P.S. Join the nearly 37,000 people who run after me on LinkedIn. You can also chase me at @DrugChannels on Twitter. Every day, I tackle links to neat stuff for you.

Amazon Pharmacy Introduces RxPass: Unlimited Prescription Medications for Only $5 a Month, Delivered Free to your Door—Available Exclusively for Prime Members, Amazon

In our crazy drug pricing system, relatively inexpensive generic drugs are sold at widely varying prices throughout the channel. In response, patient-paid prescriptions that bypass insurance at cash-pay pharmacies and via discount cards are booming.

In cash-pay news, consider Amazon’s RxPass, its latest purportedly “disruptive” move that caused credulous journalists to swoon. Amazon remains the master of the noise-making pharmacy press release.

RxPass offers unlimited prescriptions of 50 generic drugs for a $5 monthly subscription fee—on top of an annual subscription to Amazon Prime. (Unrelated tip for Prime subscribers: Watch The Expanse. Great show.)

Alas, this highly limited program is anything but disruptive. The subscription fees are structured to avoid altering Amazon Pharmacy’s usual and customary (U&C) pricing and third-party reimbursement. The program is also not available for prescriptions covered by Medicare or Medicaid, and can’t be used for prescriptions sent to eight states.
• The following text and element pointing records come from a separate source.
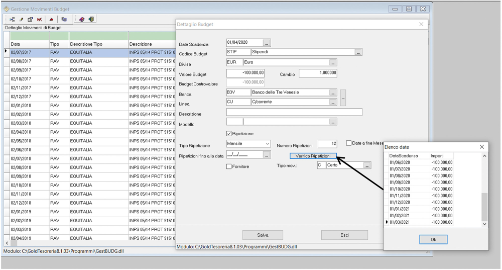The height and width of the screenshot is (270, 502).
Task: Confirm Elenco date with the Ok button
Action: (x=433, y=239)
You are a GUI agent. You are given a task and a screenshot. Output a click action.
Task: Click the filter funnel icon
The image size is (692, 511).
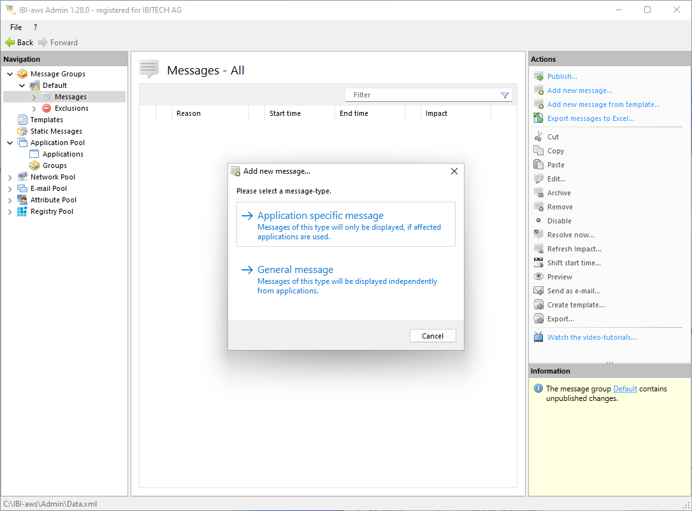tap(505, 95)
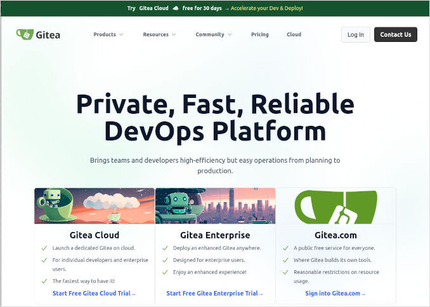Expand the Community dropdown menu
The image size is (430, 307).
click(x=213, y=34)
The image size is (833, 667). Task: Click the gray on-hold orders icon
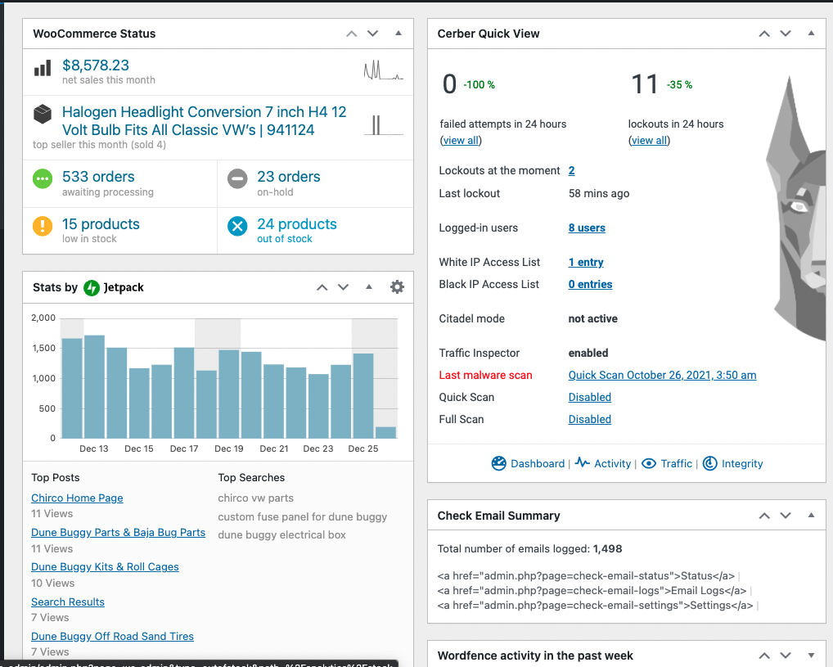pos(237,178)
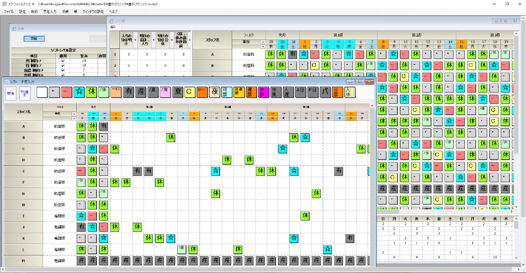Choose the パ part-time icon in palette
Image resolution: width=526 pixels, height=273 pixels.
pos(326,92)
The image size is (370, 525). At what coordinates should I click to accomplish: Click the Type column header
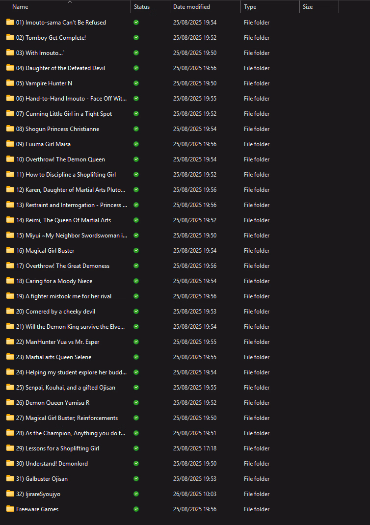click(250, 7)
These restrictions presumably lower the company’s risk of running afoul of the False Claims Act and various state laws. (Just ask Walgreens about its Prescription Savings Club.)

Coincidentally, OptumRx simultaneously launched Price Edge. (Read the press release.) This new program compares a patient’s out-of-pocket cost under an OptumRx-managed plan with “direct-to-consumer pricing.” Optum Rx has not disclosed the basis for these newly-discovered lower consumer prices, but I presume they come from the company’s Optum Perks program.
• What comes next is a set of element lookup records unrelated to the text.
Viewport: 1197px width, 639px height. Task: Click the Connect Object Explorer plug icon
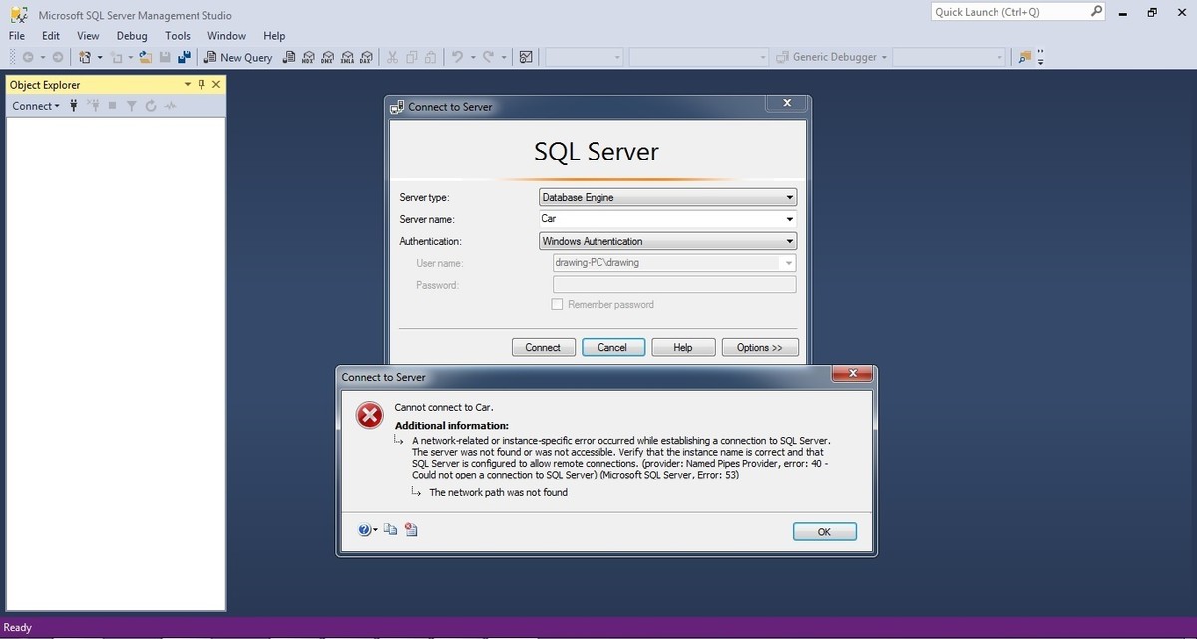[x=74, y=106]
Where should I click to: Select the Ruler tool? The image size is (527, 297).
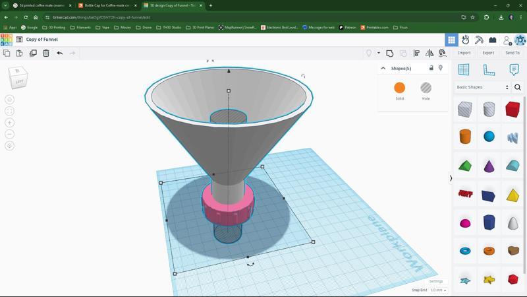[489, 69]
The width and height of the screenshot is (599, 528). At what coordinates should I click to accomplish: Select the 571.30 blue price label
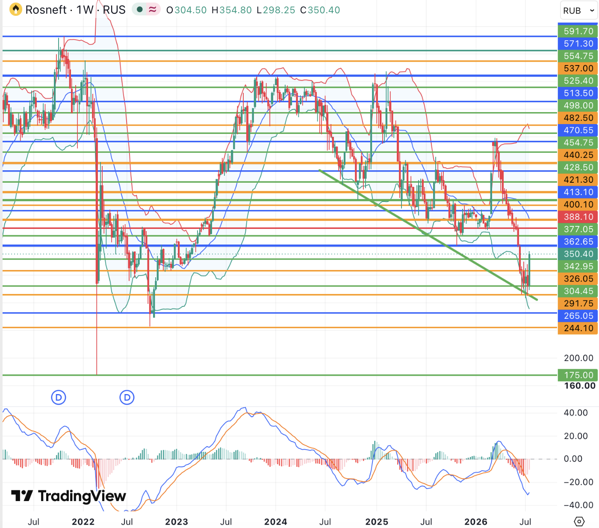pos(578,44)
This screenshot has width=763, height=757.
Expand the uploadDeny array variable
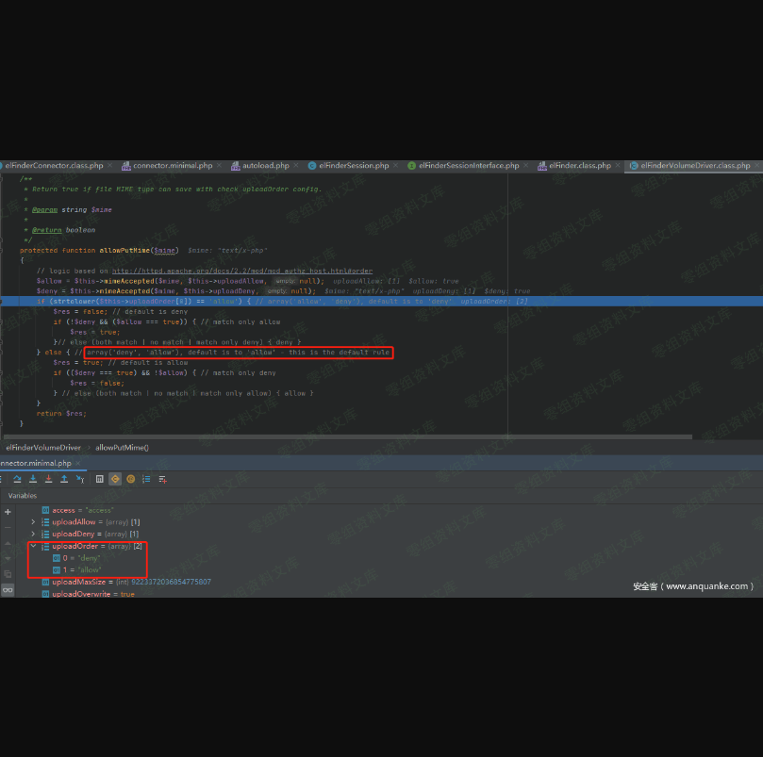(x=33, y=535)
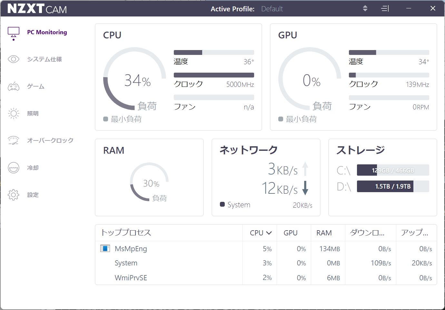
Task: Click the PC Monitoring monitor icon
Action: point(14,33)
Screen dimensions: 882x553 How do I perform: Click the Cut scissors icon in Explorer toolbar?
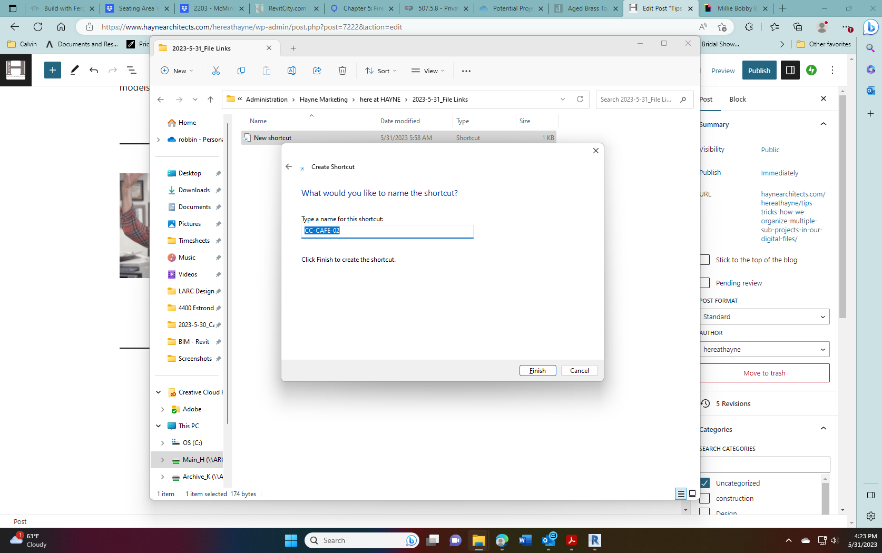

Alas, the press release made the mistake of noting: “Optum Rx already offers a lower price nearly 90% of the time.” In other words, 1 out of 10 prescriptions today would have been cheaper without Optum Rx. Whoops! In my post about the Express Scripts/GoodRx partnership, I suggested some reasons why this could occur. But try explaining that to the average American, who might rightly wonder what happened to all of their insurance premiums.

Keep an eye on patient-paid prescriptions. Much more to come.
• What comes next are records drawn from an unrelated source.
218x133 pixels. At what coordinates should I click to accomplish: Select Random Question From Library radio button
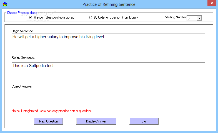[x=31, y=17]
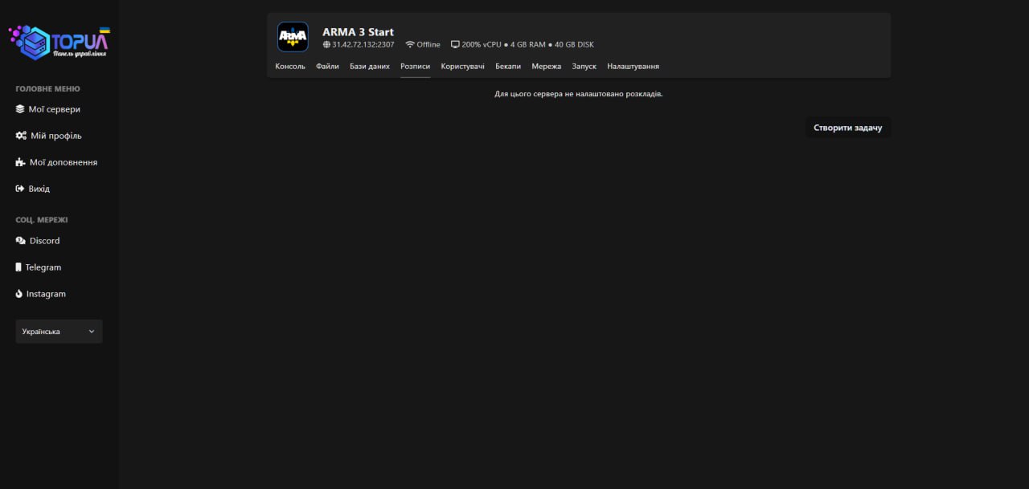The height and width of the screenshot is (489, 1029).
Task: Click the server IP address 31.42.72.132:2307
Action: point(363,45)
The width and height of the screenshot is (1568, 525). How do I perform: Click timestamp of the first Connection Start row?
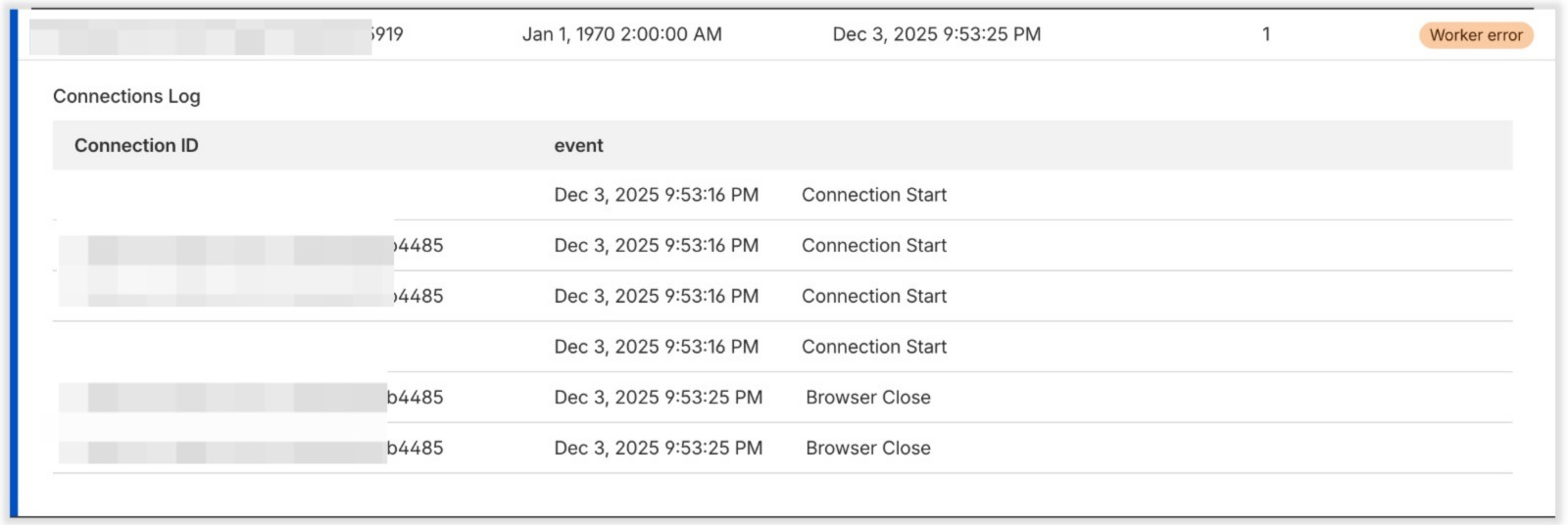656,195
Alternative funding: Real savings or problems?, OptumRx

In The Shady Business of Specialty Carve-Outs, a.k.a., Alternative Funding Programs (AFPs), I explored the sleazy new programs that exclude specialty drug coverage, thereby forcing patients into charitable foundations so their plans can save money.

If you can’t get enough OptumRx, check out its pharmacy benefit manager (PBM) perspective on these programs. It argues that plan sponsors face higher—but hidden—costs from AFPs. OptumRx makes many valid points, so I encourage you to consider its arguments.

For a more cynical perspective, click here for my $0.02 on why PBMs prefer copay maximizers to AFPs.

Many Hospitals Get Big Drug Discounts. That Doesn’t Mean Markdowns for Patients., The Wall Street Journal

Surprise? Another independent, credible source uncovers massive grift and greed in the 340B Drug Pricing Program. Once again, we discover that this program has zero transparency, no accountability, massive financial diversion, and outright fraud. This disturbing article is worth your time.

Employers Use Patient Assistance Programs to Offset Their Own Costs, Kaiser Health News

This story won't be news to the savvy folks who read Drug Channels. But it’s notable that a new perspective on copay programs is starting to emerge. See also How Copay Accumulators and Maximizers Have Changed Payers’ View of Copay Support.

American healthcare, with tipping culture, @0xgaut

My new favorite meme about the future of U.S. healthcare. Or perhaps I shouldn’t give hospital executives any ideas?